RECORDS FOR THE EXERCISE:
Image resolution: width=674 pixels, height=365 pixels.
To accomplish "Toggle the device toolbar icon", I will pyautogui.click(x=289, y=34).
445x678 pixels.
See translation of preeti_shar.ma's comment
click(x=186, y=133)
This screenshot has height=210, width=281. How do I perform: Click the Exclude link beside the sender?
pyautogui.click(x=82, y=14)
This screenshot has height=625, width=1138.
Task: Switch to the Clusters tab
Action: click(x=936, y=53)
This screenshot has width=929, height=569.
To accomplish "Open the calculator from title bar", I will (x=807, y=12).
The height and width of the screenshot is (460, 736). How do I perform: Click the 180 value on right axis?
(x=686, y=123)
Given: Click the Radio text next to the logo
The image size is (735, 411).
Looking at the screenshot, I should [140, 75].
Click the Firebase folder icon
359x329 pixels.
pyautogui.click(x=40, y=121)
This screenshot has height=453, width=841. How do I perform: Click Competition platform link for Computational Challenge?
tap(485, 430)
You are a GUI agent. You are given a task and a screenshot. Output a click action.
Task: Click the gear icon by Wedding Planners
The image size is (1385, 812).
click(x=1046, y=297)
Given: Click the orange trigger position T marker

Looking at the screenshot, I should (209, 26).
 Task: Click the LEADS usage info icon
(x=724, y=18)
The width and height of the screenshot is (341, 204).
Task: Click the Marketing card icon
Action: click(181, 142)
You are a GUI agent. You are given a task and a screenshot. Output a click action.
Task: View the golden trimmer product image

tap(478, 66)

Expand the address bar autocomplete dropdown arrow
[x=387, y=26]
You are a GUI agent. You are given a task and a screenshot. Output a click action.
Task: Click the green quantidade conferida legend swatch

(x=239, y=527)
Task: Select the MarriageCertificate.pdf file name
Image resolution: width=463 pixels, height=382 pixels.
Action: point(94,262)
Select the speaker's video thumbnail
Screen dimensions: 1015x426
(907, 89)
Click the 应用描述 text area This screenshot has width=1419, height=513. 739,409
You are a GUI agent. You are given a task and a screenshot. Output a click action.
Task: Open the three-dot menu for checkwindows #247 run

WORK INSTRUCTIONS: Would you copy out all the entries above without changing a single character?

ANSWER SECTION:
Image resolution: width=674 pixels, height=365 pixels.
To accomplish "Toggle the device toolbar icon", I will pyautogui.click(x=289, y=34).
445x678 pixels.
See translation of preeti_shar.ma's comment
click(x=186, y=133)
This screenshot has height=210, width=281. How do I perform: Click the Exclude link beside the sender?
pyautogui.click(x=82, y=14)
This screenshot has height=625, width=1138.
Task: Switch to the Clusters tab
Action: click(x=936, y=53)
This screenshot has width=929, height=569.
To accomplish "Open the calculator from title bar", I will (x=807, y=12).
The height and width of the screenshot is (460, 736). How do I perform: Click the 180 value on right axis?
(x=686, y=123)
Given: Click the Radio text next to the logo
The image size is (735, 411).
Looking at the screenshot, I should [140, 75].
Click the Firebase folder icon
359x329 pixels.
pyautogui.click(x=40, y=121)
This screenshot has height=453, width=841. How do I perform: Click Competition platform link for Computational Challenge?
tap(485, 430)
You are a GUI agent. You are given a task and a screenshot. Output a click action.
Task: Click the gear icon by Wedding Planners
The image size is (1385, 812).
click(x=1046, y=297)
Given: Click the orange trigger position T marker

Looking at the screenshot, I should (209, 26).
 Task: Click the LEADS usage info icon
(x=724, y=18)
The width and height of the screenshot is (341, 204).
Task: Click the Marketing card icon
Action: click(181, 142)
You are a GUI agent. You are given a task and a screenshot. Output a click action.
Task: View the golden trimmer product image

tap(478, 66)

Expand the address bar autocomplete dropdown arrow
[x=387, y=26]
You are a GUI agent. You are given a task and a screenshot. Output a click action.
Task: Click the green quantidade conferida legend swatch

(x=239, y=527)
Task: Select the MarriageCertificate.pdf file name
Image resolution: width=463 pixels, height=382 pixels.
Action: point(94,262)
Select the speaker's video thumbnail
Screen dimensions: 1015x426
(907, 89)
Click the 应用描述 text area This screenshot has width=1419, height=513. 739,409
You are a GUI agent. You are given a task and a screenshot. Output a click action.
Task: Open the three-dot menu for checkwindows #247 run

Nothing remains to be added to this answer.